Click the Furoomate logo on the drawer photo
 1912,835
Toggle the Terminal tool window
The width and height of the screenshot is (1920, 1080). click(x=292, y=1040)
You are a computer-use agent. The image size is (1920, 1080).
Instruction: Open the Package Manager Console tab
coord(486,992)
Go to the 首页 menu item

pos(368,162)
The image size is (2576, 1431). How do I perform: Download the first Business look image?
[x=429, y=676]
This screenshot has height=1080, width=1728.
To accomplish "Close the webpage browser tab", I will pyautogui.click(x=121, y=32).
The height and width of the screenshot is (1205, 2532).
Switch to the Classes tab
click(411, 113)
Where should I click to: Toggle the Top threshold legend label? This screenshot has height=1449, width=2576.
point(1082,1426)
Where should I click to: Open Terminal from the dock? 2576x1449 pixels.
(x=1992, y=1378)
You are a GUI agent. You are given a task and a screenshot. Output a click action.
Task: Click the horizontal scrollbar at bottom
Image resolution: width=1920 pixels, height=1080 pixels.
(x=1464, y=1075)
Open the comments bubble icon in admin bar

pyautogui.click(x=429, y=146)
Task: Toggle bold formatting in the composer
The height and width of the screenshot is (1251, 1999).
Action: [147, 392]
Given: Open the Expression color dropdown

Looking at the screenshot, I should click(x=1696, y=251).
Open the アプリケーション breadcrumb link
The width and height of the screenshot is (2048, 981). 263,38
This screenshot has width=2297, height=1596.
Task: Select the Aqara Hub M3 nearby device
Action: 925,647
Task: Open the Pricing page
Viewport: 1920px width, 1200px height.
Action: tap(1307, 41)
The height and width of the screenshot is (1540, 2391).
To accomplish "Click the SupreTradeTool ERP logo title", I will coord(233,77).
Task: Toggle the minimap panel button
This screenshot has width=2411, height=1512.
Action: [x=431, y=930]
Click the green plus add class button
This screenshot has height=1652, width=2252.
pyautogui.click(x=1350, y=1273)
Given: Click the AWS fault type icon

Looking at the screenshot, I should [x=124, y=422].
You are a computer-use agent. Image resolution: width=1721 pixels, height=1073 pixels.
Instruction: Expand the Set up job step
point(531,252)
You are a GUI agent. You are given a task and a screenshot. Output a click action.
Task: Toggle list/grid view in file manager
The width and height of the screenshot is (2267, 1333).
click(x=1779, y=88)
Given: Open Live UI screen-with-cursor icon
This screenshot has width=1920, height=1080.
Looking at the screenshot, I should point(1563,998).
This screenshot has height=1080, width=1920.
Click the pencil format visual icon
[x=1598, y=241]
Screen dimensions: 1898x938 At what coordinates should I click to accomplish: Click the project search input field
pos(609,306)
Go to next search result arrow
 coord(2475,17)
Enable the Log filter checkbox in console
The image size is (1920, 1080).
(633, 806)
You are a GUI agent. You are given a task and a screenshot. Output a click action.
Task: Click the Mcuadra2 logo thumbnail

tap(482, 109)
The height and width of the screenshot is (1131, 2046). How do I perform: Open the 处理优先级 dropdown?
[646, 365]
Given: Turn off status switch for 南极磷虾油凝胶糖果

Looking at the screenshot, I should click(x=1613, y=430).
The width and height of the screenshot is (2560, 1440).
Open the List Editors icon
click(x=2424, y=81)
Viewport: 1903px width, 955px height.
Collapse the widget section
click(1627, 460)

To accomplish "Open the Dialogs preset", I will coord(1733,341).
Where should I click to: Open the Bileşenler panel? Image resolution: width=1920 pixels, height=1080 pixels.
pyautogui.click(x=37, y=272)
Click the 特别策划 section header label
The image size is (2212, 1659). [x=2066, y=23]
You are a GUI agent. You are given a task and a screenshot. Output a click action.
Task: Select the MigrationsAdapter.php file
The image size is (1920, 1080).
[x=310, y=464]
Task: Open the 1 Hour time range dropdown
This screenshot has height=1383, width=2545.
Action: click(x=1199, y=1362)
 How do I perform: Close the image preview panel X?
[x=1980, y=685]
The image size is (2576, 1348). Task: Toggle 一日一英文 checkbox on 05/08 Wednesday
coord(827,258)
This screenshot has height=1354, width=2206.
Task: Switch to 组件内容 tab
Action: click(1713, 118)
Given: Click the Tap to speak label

# # # #

• **Task description**:
The answer is each line in which the word "will" occurs, copied from the material above.

• **Answer to the problem**:
To accomplish "Close the webpage browser tab", I will pyautogui.click(x=121, y=32).
To accomplish "Click the SupreTradeTool ERP logo title", I will coord(233,77).
To accomplish "Open the Dialogs preset", I will coord(1733,341).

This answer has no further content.